TASK ITEM ▸ A word-for-word copy of the data is what's wanted, with no pictures.

GIVEN RECORDS ▸

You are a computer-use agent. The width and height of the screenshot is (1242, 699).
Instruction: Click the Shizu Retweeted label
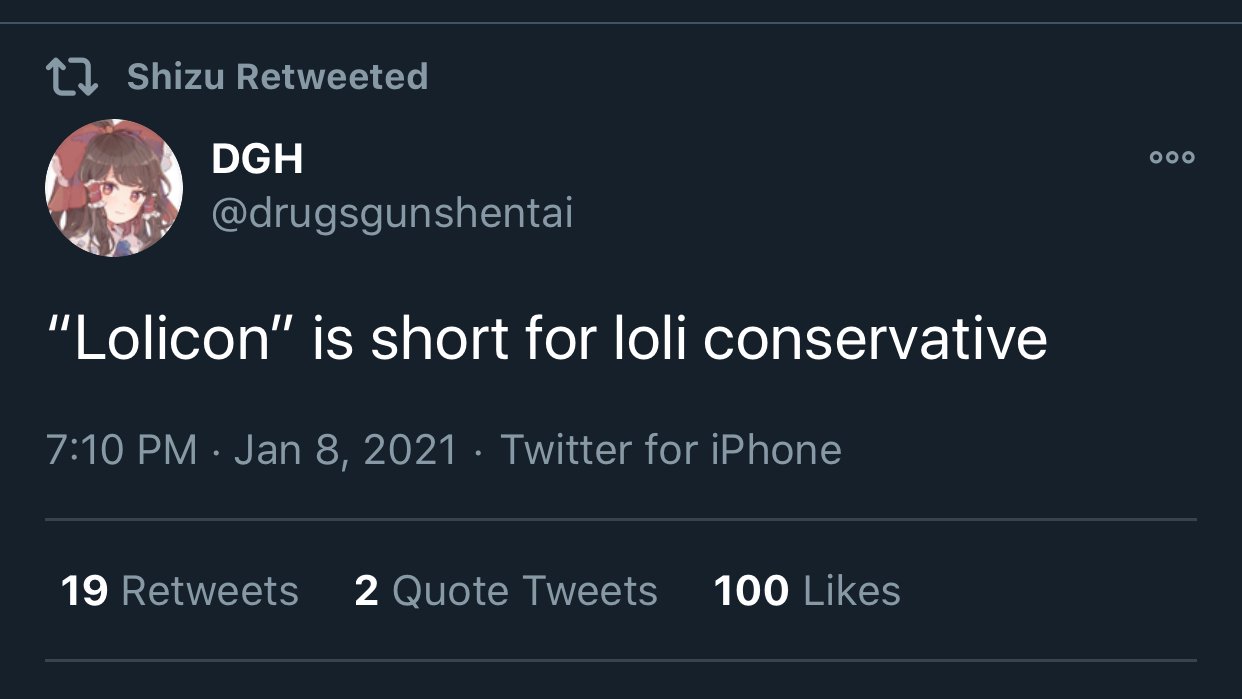point(277,76)
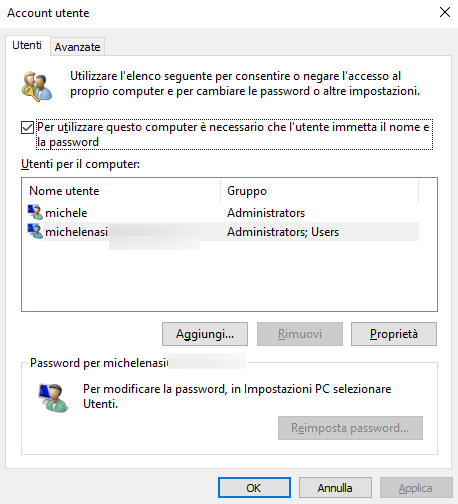Sort by the Gruppo column header
This screenshot has height=504, width=458.
click(319, 191)
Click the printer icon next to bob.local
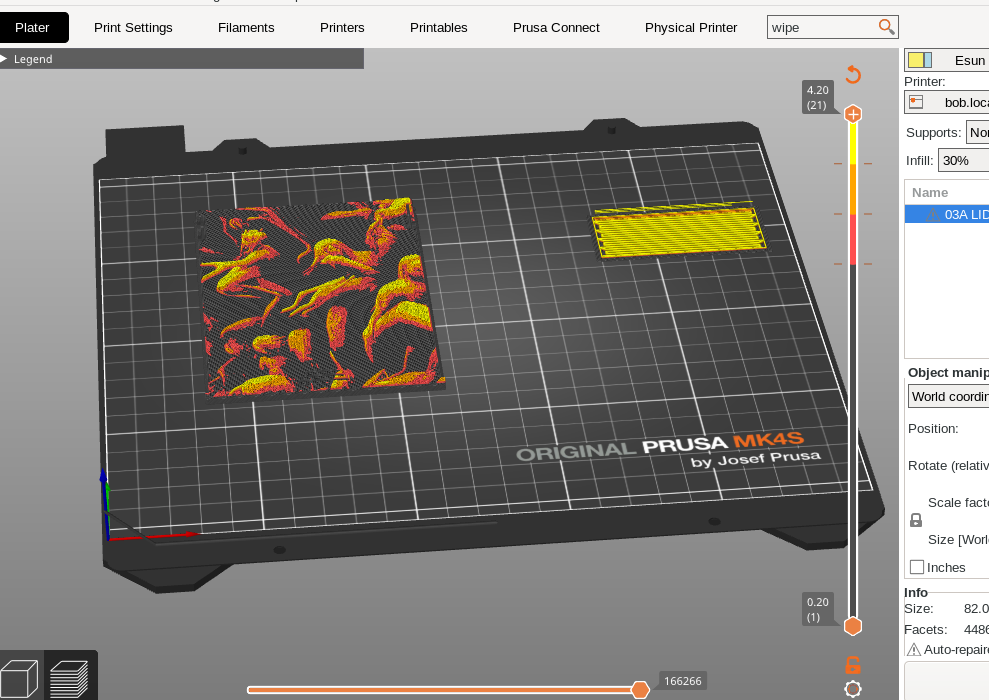Viewport: 989px width, 700px height. point(916,102)
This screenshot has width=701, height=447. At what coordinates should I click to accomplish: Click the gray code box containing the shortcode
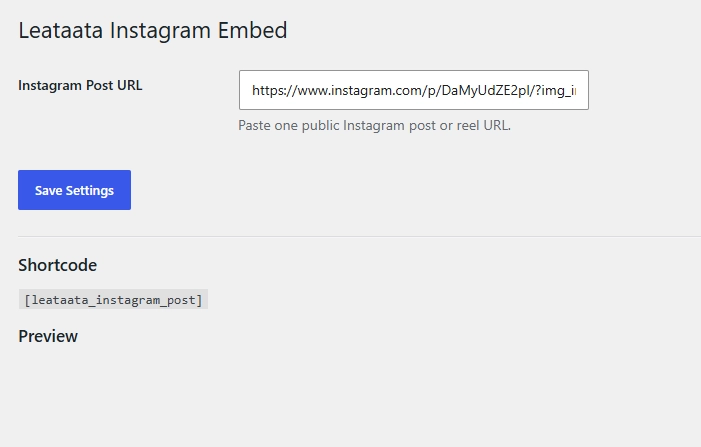click(x=113, y=299)
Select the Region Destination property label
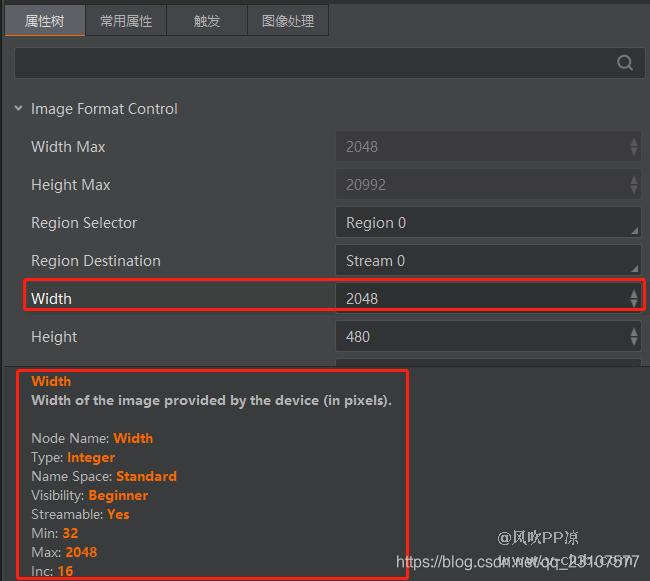Viewport: 650px width, 581px height. (96, 261)
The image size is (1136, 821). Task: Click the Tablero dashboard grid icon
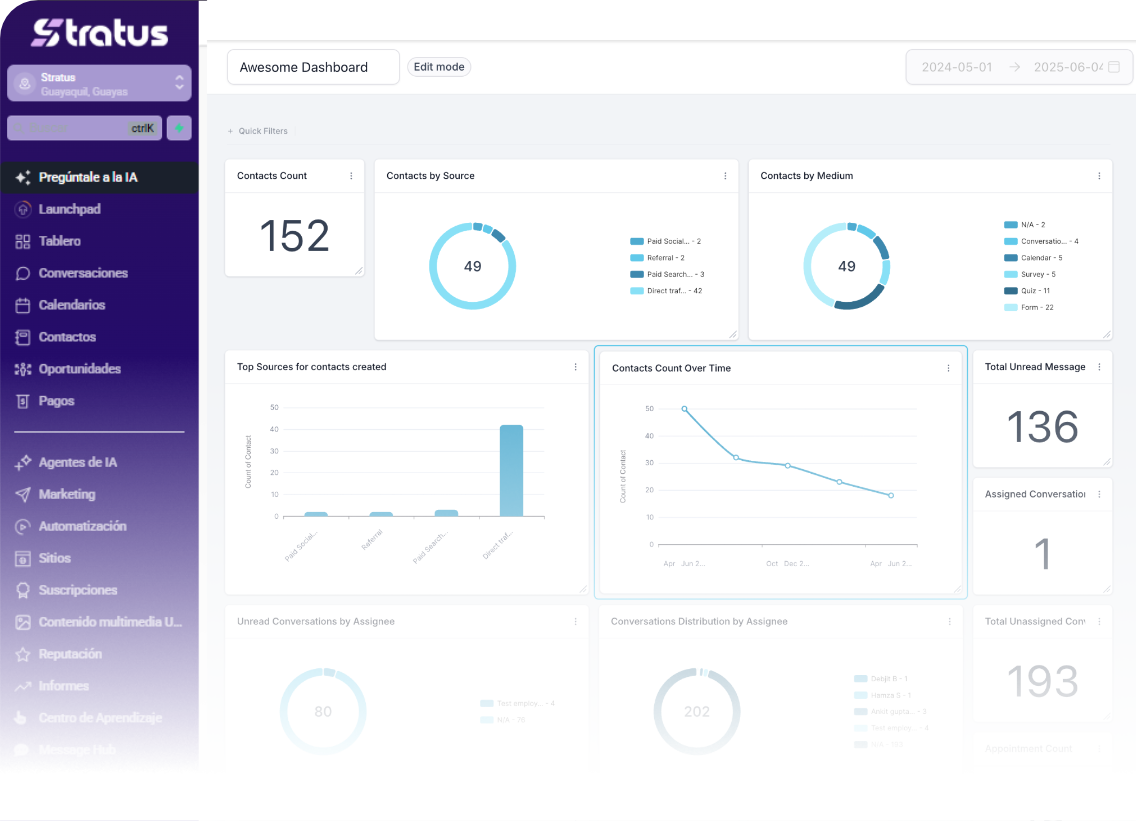click(x=23, y=241)
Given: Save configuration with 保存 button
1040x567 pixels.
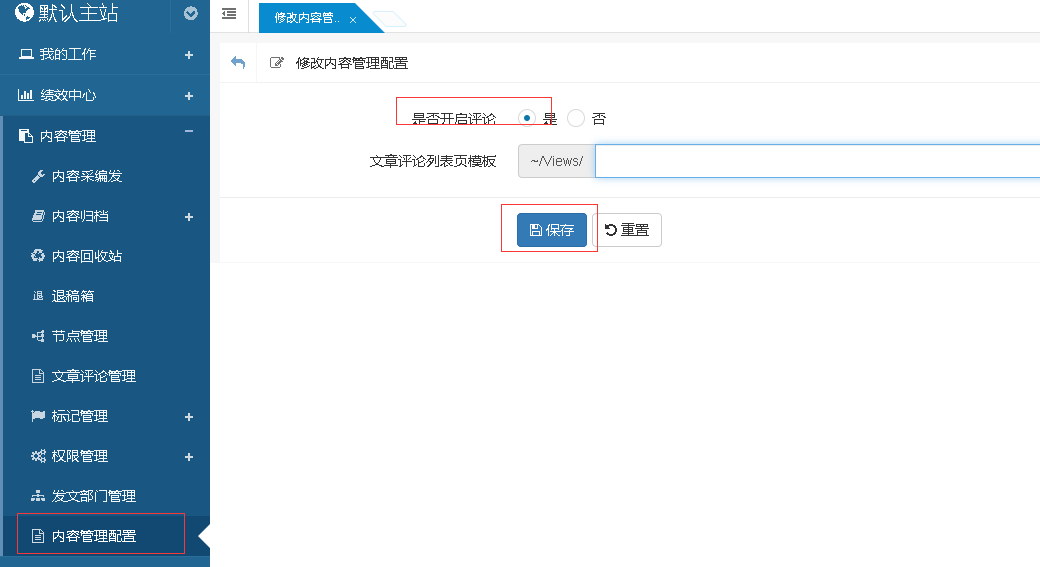Looking at the screenshot, I should (551, 230).
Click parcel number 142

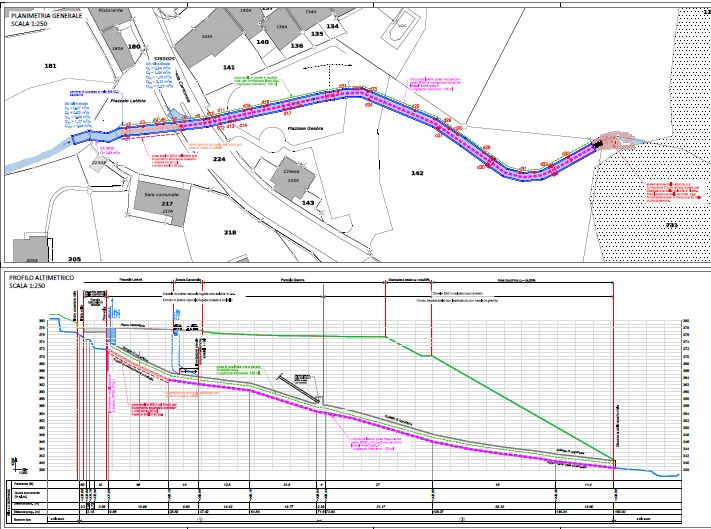tap(417, 173)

OUTPUT FOR THIS EXERCISE ▸
You are a computer-use agent. The width and height of the screenshot is (1242, 699).
Instruction: Click the Shizu Retweeted label
point(277,76)
Sort by the Gruppo column header
This screenshot has height=504, width=458.
click(319, 191)
Click the printer icon next to bob.local
Viewport: 989px width, 700px height. point(916,102)
This screenshot has width=701, height=447. At what coordinates should I click to accomplish: Click the gray code box containing the shortcode
click(x=113, y=299)
Select the Region Destination property label
Viewport: 650px width, 581px height. (96, 261)
The image size is (1136, 821). Task: Click the Tablero dashboard grid icon
click(x=23, y=241)
Given: Save configuration with 保存 button
1040x567 pixels.
Looking at the screenshot, I should (551, 230).
Click parcel number 142

tap(417, 173)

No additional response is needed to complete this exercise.